Il quality manager e gli altri professionisti dei sistemi di gestione sono i facilitatori naturali dell’integrazione con la NIS2: conoscono la struttura HS, gestiscono il sistema documentale, coordinano gli audit interni, facilitano la management review e gestiscono le azioni correttive. Ovviamente tutto questo non sostituisce la competenza tecnica di un CISO ma fa in modo che questi professionisti ne diventino gli interlocutori privilegiati.

• • •

Framework complementari per completare il quadro

ISO/IEC 27001:2022 resta il riferimento primario per la sicurezza delle informazioni e copre circa il 70–80% dei requisiti NIS2. I gap principali riguardano le tempistiche di notifica, la responsabilità personale dei dirigenti e la considerazione dell’impatto della società.

Il NIST Cybersecurity Framework 2.0 (febbraio 2024), con le sue sei funzioni (Govern, Identify, Protect, Detect, Respond, Recover), fornisce un modello complementare per strutturare le attività di cybersicurezza. La funzione Govern, introdotta nella versione 2.0, si allinea direttamente con i requisiti di governance dell’Art. 20 NIS2.

Per le organizzazioni con sistemi OT/industriali, tipicamente quelle con certificazioni ISO 14001 e 45001, la serie IEC 62443 rappresenta lo standard tecnico di riferimento per la sicurezza dei sistemi di automazione industriale, coprendo aspetti che né la NIS2 né la ISO 27001 dettagliano a livello di impianto.

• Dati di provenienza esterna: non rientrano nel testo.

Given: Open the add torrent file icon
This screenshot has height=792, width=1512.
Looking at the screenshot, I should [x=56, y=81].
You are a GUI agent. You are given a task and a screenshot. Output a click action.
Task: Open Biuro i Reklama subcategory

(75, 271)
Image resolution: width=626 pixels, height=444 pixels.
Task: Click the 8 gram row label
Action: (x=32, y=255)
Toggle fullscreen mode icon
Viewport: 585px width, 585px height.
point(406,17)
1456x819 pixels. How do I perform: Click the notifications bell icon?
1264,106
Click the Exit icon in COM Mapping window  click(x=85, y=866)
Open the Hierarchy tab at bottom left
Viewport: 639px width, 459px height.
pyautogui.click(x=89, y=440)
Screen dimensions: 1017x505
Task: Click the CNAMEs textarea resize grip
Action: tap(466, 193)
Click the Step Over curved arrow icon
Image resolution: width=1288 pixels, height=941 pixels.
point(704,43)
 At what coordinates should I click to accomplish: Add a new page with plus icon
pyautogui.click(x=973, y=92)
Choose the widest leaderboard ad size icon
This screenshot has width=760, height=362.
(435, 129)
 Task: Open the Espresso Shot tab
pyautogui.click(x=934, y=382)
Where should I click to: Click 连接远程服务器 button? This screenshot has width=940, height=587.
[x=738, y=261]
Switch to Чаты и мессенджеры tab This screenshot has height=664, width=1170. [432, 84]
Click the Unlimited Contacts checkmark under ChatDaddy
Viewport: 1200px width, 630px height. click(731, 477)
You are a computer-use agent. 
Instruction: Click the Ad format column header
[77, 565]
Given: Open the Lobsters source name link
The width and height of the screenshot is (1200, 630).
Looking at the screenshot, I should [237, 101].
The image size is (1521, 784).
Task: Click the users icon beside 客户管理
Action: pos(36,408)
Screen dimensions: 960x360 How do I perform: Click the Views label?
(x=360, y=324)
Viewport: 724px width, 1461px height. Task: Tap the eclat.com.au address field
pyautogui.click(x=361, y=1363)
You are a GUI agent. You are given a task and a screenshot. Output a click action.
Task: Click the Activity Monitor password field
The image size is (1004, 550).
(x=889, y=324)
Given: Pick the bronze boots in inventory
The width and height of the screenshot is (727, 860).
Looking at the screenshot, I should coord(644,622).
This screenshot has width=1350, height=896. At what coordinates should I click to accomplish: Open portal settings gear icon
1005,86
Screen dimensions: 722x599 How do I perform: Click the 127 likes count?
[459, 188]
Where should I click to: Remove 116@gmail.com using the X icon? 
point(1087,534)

Ulteriori standard rilevanti: ISO 22301 (continuità operativa), ISO 27035 (gestione incidenti di sicurezza) e ISO 27036 (sicurezza nelle relazioni con i fornitori).

Conclusione

🧭 In sintesi: le domande da cui partire oggi

🏷️
La mia organizzazione è soggetta alla NIS2?
Verifica il settore (Allegati I e II del D.Lgs. 138/2024) e le dimensioni (dipendenti e fatturato). Nel dubbio, consulta il portale ACN.
📋
Ho fatto una gap analysis tra il mio sistema di gestione e i requisiti NIS2?
Parti dal registro dei rischi, dalla gestione dei fornitori e dal programma di audit: sono i tre punti di aggancio più immediati.
Sono pronto per la notifica degli incidenti dal 15 gennaio 2026?
Verifica se la tua procedura di gestione delle NC prevede la gestione in 24 ore e la notifica formale entro 72 ore.
👔
La direzione è formalmente responsabilizzata in merito alla cybersecurity?
Aggiorna le job description dei dirigenti e inserisci la cybersicurezza nell’agenda del prossimo management review.